- **About this exercise**: Only the lines from the one containing "Task: Click the star" to the end of the records belong in the output; print them exactly.

- **Collected data**:
╔══

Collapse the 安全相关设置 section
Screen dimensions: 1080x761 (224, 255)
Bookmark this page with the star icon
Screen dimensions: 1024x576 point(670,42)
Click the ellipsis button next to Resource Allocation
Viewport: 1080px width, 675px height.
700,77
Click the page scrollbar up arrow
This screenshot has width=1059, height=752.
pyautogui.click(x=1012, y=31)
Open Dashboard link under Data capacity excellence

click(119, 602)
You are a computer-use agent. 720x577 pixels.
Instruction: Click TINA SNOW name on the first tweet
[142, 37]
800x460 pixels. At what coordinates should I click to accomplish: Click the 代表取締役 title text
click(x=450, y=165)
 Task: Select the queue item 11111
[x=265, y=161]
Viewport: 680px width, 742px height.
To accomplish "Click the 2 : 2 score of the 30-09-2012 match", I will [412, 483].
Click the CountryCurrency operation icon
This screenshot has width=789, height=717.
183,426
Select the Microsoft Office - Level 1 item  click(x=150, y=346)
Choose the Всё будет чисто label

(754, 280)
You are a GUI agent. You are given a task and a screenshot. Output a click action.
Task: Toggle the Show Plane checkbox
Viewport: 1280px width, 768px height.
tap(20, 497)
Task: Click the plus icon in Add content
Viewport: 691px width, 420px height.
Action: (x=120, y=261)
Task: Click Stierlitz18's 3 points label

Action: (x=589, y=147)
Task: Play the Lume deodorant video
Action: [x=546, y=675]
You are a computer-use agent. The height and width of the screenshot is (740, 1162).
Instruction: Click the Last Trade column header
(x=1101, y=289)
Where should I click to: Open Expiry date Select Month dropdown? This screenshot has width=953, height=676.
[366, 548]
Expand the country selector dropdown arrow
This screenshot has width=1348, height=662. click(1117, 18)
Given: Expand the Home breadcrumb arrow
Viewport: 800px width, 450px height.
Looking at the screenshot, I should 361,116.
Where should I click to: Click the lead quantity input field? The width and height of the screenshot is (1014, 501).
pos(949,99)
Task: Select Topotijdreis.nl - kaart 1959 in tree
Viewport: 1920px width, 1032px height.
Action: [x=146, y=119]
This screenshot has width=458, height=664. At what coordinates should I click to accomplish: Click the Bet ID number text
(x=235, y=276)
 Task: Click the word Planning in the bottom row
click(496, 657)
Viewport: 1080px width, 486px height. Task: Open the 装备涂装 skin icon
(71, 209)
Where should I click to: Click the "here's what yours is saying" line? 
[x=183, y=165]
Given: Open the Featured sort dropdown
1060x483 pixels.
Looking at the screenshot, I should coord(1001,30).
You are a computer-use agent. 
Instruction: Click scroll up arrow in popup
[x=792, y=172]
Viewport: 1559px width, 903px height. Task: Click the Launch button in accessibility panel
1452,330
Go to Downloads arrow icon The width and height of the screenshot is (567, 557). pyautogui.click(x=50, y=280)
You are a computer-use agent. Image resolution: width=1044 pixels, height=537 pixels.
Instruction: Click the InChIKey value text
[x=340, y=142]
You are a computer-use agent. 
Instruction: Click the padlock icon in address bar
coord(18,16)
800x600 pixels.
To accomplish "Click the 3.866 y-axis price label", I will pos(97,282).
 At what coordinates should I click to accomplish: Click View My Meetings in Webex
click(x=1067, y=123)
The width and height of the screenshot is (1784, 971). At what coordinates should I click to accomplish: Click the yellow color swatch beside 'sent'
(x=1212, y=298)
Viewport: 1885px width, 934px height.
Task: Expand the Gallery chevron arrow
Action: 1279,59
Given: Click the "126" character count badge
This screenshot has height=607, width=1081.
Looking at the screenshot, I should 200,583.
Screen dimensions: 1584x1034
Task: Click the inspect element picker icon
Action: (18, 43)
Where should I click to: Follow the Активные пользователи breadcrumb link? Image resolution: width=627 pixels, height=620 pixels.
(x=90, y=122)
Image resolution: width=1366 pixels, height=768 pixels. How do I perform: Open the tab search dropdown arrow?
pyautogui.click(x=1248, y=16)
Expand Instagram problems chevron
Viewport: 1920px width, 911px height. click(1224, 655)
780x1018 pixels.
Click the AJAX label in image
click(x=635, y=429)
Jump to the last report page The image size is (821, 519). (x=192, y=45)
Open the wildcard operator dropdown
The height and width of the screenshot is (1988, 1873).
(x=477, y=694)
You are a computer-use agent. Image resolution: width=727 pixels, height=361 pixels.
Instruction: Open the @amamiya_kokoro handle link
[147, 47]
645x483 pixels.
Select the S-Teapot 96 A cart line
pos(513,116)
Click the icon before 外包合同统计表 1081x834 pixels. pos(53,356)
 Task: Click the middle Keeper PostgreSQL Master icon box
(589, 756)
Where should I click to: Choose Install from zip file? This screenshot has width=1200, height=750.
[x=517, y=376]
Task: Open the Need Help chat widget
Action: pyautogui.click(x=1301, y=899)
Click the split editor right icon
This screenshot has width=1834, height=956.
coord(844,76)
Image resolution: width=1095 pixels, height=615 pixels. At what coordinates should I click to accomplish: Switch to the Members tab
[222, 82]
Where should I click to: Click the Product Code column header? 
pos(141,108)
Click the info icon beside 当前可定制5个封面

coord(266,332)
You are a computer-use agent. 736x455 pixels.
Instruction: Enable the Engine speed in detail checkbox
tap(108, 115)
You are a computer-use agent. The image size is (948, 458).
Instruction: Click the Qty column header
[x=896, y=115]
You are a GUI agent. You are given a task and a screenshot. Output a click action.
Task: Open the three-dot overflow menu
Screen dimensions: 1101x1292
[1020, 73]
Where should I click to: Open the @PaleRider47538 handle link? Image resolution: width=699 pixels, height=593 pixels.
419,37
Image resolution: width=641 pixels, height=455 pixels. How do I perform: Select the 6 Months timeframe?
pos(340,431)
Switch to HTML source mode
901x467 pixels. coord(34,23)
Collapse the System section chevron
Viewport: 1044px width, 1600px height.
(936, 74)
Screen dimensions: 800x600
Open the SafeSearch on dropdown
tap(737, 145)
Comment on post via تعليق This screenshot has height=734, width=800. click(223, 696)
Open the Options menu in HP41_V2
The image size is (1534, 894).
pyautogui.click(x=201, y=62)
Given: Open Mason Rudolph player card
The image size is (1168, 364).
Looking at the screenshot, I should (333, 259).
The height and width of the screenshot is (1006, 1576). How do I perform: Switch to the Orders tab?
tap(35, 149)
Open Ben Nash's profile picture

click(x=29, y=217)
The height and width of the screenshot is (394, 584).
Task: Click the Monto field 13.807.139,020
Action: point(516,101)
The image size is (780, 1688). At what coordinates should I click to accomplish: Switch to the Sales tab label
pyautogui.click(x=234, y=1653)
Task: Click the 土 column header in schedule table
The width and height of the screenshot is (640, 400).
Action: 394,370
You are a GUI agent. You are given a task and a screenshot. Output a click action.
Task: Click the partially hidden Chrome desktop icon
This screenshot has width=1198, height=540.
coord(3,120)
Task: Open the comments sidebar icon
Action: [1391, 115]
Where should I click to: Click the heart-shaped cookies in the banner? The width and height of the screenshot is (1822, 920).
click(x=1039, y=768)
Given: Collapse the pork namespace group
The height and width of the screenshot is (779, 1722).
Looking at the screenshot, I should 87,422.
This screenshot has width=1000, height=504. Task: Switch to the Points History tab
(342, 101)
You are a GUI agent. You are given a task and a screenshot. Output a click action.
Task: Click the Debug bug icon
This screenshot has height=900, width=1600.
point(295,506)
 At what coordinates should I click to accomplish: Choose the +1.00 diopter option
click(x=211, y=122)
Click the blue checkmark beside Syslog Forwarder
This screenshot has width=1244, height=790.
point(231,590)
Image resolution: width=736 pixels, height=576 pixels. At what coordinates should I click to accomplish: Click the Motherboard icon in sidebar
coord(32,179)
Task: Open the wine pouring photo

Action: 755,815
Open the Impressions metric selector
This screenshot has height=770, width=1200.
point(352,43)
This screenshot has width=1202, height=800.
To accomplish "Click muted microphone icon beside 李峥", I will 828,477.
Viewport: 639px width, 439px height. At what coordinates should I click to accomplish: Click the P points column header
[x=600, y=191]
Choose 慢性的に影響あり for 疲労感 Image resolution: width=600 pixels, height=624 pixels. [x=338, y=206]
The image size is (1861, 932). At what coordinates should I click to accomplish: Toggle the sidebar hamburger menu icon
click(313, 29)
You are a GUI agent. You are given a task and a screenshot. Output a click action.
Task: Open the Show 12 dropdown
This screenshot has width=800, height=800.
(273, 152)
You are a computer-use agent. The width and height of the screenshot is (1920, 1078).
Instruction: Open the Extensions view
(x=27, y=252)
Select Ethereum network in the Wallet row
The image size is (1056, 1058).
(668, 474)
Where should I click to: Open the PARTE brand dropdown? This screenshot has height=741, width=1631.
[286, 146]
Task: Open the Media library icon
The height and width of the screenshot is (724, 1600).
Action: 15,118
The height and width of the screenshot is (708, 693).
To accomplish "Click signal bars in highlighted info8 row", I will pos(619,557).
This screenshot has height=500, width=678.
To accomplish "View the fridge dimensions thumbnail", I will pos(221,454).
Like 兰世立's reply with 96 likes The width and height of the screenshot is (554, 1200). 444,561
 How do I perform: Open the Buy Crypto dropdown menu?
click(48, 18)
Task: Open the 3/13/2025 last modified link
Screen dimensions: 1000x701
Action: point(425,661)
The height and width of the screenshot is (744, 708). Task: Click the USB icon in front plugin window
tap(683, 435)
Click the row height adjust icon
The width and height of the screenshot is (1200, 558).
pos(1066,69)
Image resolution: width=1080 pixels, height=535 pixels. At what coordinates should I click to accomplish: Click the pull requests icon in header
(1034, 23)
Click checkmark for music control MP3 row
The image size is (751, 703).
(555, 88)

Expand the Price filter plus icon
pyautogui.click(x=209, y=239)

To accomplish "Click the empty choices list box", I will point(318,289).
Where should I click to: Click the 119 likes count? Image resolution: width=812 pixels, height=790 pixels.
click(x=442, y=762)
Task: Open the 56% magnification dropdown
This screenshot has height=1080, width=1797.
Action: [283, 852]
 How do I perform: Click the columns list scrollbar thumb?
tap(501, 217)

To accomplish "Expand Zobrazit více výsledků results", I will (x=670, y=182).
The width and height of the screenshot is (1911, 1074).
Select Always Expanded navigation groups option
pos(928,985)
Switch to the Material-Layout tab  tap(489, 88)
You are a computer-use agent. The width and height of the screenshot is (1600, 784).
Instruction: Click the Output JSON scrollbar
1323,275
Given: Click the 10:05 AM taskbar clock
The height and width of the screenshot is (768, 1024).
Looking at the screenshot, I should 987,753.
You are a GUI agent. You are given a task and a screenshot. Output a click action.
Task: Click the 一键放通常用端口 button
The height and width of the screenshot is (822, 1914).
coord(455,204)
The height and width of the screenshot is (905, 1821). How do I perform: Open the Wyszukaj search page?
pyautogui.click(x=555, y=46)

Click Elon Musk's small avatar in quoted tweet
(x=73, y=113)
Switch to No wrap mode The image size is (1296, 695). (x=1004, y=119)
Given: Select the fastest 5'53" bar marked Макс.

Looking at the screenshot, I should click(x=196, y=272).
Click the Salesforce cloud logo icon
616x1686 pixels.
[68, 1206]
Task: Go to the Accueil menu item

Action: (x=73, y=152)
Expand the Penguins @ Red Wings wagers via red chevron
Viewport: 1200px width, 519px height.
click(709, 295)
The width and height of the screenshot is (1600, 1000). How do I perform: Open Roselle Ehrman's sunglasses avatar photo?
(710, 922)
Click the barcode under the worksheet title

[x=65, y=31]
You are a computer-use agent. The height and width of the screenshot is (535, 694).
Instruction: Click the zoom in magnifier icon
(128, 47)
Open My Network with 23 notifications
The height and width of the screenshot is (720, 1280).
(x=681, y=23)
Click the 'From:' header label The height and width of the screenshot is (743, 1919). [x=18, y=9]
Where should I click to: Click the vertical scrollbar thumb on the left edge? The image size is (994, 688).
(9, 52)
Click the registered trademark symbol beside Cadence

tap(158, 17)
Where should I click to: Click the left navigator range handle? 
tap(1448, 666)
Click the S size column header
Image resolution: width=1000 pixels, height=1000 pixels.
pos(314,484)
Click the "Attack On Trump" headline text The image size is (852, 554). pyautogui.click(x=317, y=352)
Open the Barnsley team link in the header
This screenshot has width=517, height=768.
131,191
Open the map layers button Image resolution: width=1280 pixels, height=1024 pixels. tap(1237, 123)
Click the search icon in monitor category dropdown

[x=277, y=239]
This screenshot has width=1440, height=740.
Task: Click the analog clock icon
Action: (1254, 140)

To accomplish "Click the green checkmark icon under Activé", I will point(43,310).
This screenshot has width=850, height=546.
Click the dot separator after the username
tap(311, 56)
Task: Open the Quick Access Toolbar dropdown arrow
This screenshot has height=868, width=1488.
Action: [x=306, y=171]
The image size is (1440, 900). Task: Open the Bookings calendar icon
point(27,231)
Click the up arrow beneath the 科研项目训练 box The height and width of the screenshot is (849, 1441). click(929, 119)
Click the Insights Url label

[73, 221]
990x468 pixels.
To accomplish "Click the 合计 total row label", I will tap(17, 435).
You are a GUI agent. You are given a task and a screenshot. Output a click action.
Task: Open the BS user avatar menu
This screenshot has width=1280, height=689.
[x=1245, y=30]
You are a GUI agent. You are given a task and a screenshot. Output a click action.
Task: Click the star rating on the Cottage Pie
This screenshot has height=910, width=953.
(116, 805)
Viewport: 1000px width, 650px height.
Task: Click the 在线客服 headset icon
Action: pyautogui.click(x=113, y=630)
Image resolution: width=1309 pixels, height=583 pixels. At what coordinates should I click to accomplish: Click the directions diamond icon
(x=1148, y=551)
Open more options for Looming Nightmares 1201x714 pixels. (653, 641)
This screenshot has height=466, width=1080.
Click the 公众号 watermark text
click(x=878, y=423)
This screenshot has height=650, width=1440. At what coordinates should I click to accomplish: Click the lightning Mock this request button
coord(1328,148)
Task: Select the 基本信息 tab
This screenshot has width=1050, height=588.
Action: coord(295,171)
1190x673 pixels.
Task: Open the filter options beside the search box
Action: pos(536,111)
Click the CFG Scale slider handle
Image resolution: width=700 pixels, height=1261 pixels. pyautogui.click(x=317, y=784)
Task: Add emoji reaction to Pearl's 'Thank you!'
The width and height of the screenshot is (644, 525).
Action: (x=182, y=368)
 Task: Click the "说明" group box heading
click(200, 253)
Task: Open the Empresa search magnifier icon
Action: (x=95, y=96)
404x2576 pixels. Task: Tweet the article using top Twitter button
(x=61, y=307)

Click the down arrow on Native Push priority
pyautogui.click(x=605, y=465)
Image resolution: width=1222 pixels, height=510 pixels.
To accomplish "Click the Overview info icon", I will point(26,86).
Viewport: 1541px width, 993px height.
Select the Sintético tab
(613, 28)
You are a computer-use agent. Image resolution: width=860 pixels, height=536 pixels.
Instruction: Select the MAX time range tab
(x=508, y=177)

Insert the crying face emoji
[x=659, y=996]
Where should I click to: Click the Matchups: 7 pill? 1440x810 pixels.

╚══

- **Solution for this exercise**:
Task: Click the star rating on the Cottage Pie
This screenshot has height=910, width=953.
(116, 805)
Viewport: 1000px width, 650px height.
Task: Click the 在线客服 headset icon
Action: pyautogui.click(x=113, y=630)
Image resolution: width=1309 pixels, height=583 pixels. At what coordinates should I click to accomplish: Click the directions diamond icon
(x=1148, y=551)
Open more options for Looming Nightmares 1201x714 pixels. (653, 641)
This screenshot has height=466, width=1080.
Click the 公众号 watermark text
click(x=878, y=423)
This screenshot has height=650, width=1440. At what coordinates should I click to accomplish: Click the lightning Mock this request button
coord(1328,148)
Task: Select the 基本信息 tab
This screenshot has width=1050, height=588.
Action: coord(295,171)
1190x673 pixels.
Task: Open the filter options beside the search box
Action: pos(536,111)
Click the CFG Scale slider handle
Image resolution: width=700 pixels, height=1261 pixels. pyautogui.click(x=317, y=784)
Task: Add emoji reaction to Pearl's 'Thank you!'
The width and height of the screenshot is (644, 525).
Action: (x=182, y=368)
 Task: Click the "说明" group box heading
click(200, 253)
Task: Open the Empresa search magnifier icon
Action: (x=95, y=96)
404x2576 pixels. Task: Tweet the article using top Twitter button
(x=61, y=307)

Click the down arrow on Native Push priority
pyautogui.click(x=605, y=465)
Image resolution: width=1222 pixels, height=510 pixels.
To accomplish "Click the Overview info icon", I will point(26,86).
Viewport: 1541px width, 993px height.
Select the Sintético tab
(613, 28)
You are a computer-use agent. Image resolution: width=860 pixels, height=536 pixels.
Instruction: Select the MAX time range tab
(x=508, y=177)

Insert the crying face emoji
[x=659, y=996]
Where should I click to: Click the Matchups: 7 pill? 1440x810 pixels.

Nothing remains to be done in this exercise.